Mélodie Dubuc, étudiante finissante en techniques de soins vétérinaires au Collège Boréal

Ce qui plaît le plus à la stagiaire est le travail d’éducation du public auquel elle participe sous la supervision de la propriétaire du refuge.

Une femme en manteau noir

Kim Morris est doyenne de l'École des sciences de la santé du Collège Boréal.

Photo : Radio-Canada / Frédéric Projean

La doyenne Kim Morris croit même que davantage d’étudiants seront portés à vouloir explorer les animaux exotiques pendant leurs stages, contrairement aux animaux domestiques et de ferme comme c’était généralement le cas avant la pandémie.

Ce sont des expériences différentes, mais quand même des expériences riches qui piquent la curiosité des étudiants.

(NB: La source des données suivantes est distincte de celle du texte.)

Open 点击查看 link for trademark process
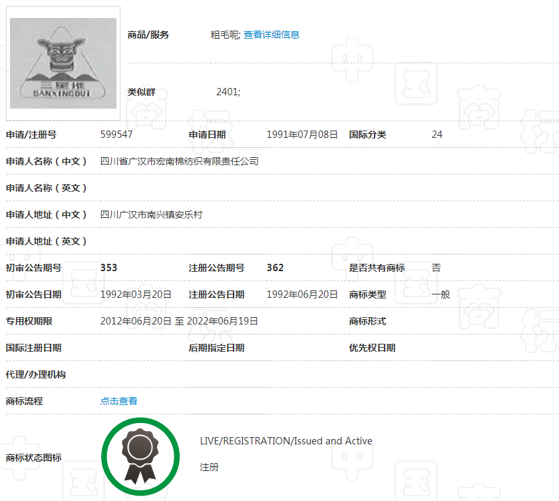Image resolution: width=559 pixels, height=501 pixels. click(118, 401)
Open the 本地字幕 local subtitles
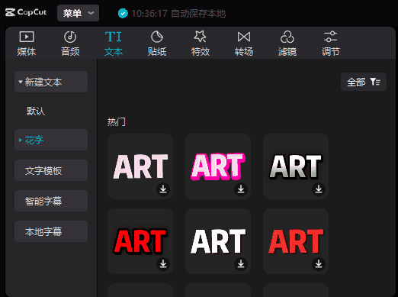The height and width of the screenshot is (297, 398). (x=51, y=231)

Kim Morris, doyenne de l’École des sciences de la santé du Collège Boréal

Des étudiants du programme de soins infirmiers auxiliaires du Collège Boréal avaient aussi été privés de stage en milieu hospitalier en raison de la crise sanitaire. Mais selon Mme Morris, certains hôpitaux et foyers de soins de longue durée à travers la province ont déjà manifesté leur volonté de réadmettre les étudiants stagiaires bientôt.